Pensions revalorisées: Augmenter les revenus ne suffit plus

Les pensions seront revalorisées, mais les hausses de salaires et les aides sociales sont rapidement absorbées malgré une inflation en recul.

Fruits, légumes, viande blanche, produits d’hygiène: les prix fluctuent sans jamais revenir à leur niveau précédent, rendant les budgets familiaux de plus en plus imprévisibles. Pour les consommateurs, la hausse semble souvent déconnectée de toute justification rationnelle, surtout lorsque l’offre est disponible en quantité.

Des pratiques spéculatives dès l’annonce

Au marché Farhat Boussaad (ex-Meissonier) en matinée, l’animation est palpable, mais les sacs restent légers. «Le prix baisse un jour, remonte le lendemain», soupire Samira, mère de 3 enfants. «Les augmentations de salaires, on les entend, mais au marché, on ne les voit pas». «Tout augmente chez les grossistes», répond le marchand de légumes.

Farida, mère de famille, résume un sentiment largement partagé «Dès qu’on annonce une augmentation de salaires ou de pensions, la hausse des prix suivent. On dirait que le marché anticipe». Ce mécanisme, souvent dénoncé, nourrit l’idée que les annonces sociales sont rapidement absorbées par des pratiques spéculatives, réduisant leur impact réel.

Ahmed, ancien fonctionnaire, touche une pension inférieure à 20.000 DA. Il fait partie des bénéficiaires de la hausse de 10 % des pensions validée récemment par le Conseil des ministres, après les revalorisations de 2024.«L’augmentation part directement dans les médicaments et les factures», explique-t-il. «Ce n’est pas un luxe, c’est une compensation». Même constat chez Fatima, veuve retraitée: «On ne parle pas d’épargne, mais de survie digne».

«L’État fait un effort, c’est indéniable»
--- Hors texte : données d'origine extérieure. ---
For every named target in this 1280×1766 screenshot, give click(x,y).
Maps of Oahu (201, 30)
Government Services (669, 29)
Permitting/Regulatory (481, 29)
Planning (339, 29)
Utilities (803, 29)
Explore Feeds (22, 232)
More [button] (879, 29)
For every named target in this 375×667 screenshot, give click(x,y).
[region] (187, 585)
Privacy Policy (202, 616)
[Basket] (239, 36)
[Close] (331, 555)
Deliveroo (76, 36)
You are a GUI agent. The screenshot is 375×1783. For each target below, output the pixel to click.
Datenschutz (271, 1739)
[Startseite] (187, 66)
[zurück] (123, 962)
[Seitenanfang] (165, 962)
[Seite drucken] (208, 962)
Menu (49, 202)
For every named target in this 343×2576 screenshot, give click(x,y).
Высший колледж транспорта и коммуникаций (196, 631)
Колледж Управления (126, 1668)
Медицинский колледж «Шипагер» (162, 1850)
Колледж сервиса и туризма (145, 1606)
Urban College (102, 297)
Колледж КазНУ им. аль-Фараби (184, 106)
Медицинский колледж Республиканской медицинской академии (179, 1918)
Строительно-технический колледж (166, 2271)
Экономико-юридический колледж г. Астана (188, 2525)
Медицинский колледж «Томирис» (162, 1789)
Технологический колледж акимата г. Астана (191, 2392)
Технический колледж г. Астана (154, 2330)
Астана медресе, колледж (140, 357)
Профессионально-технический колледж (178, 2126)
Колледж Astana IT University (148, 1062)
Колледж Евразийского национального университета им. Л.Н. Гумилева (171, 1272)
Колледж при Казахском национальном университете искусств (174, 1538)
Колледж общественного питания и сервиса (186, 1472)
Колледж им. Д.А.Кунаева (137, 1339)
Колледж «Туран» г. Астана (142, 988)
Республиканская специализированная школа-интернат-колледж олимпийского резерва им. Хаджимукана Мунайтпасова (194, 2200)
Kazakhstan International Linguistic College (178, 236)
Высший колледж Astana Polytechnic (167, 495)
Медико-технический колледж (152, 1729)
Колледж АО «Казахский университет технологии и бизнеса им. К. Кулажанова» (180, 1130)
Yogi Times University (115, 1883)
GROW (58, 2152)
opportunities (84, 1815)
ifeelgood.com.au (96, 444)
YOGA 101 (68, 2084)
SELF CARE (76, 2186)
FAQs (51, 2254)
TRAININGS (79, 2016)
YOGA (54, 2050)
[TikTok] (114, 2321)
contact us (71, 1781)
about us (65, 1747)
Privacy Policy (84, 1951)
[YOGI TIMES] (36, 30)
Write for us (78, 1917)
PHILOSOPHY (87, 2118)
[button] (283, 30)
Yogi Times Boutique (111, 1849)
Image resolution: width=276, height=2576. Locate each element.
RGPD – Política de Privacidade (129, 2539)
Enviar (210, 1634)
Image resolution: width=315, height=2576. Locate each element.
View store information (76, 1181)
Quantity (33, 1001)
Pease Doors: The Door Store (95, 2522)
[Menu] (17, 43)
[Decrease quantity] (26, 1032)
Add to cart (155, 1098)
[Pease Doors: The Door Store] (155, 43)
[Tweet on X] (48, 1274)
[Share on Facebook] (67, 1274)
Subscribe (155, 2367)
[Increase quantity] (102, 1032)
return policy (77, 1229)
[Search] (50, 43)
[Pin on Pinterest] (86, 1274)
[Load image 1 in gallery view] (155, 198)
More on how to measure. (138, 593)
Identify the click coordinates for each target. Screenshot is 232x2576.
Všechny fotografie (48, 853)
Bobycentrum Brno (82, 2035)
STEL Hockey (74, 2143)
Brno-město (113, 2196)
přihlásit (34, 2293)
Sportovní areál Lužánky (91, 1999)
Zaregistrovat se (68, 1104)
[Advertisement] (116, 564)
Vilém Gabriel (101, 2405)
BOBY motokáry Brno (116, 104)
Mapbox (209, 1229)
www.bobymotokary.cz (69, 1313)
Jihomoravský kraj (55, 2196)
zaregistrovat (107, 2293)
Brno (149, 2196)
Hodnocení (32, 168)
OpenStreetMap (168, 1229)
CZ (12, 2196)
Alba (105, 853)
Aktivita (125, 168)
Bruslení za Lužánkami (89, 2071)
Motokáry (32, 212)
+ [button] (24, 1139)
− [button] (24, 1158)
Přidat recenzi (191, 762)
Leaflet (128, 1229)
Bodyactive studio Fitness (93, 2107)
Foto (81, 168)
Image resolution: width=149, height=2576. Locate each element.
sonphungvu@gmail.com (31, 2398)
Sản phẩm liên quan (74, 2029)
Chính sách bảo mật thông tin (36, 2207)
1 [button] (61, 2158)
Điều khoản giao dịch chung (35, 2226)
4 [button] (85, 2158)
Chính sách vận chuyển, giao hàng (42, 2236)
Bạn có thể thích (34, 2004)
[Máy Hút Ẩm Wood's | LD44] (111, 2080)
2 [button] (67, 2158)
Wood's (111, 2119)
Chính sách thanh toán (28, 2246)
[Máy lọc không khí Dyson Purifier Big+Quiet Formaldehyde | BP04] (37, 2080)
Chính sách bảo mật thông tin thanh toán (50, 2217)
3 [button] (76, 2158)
La revalorisation du SNMG à 24.000 DA, effective dès janvier prochain, est présentée comme une mesure historique. Pourtant, pour Yacine, agent de sécurité à Kouba, l’inquiétude demeure: «Si les prix continuent à grimper, on restera au même point. Le transport, le loyer, la nourriture… tout augmente en même temps». «La hausse aide, mais ne change pas la vie», conclut-il. Les salariés à bas revenus sont souvent les premiers à ressentir l’écart entre les annonces officielles et la réalité du quotidien.

«L’État fait un effort, c’est indéniable», reconnaît un commerçant de la rue Hassiba Ben Bouali. «Mais si les prix ne sont pas contrôlés, les augmentations s’évaporent». Pour les ménages interrogés, le message est clair: augmenter les revenus ne suffit plus. Il faut aussi agir de manière durable sur les mécanismes de formation des prix.

La hausse des revenus offre un répit, mais l’écart avec le coût réel de la vie demeure. Tant que la régulation des marchés ne suivra pas au rythme que les revalorisations salariales et sociales, le pouvoir d’achat restera fragile, alimentant inquiétudes et attentes sociales.

Allocation chômage: un soutien sous pression

Des jeunes bénéficiaires de l’allocation chômage, portée de 15.000 à 18.000 DA, reconnaissent l’utilité du dispositif. «Sans ça, on ne pourrait rien faire», confie Mourad, diplômé sans emploi. « Mais avec les prix actuels, c’est juste pour tenir».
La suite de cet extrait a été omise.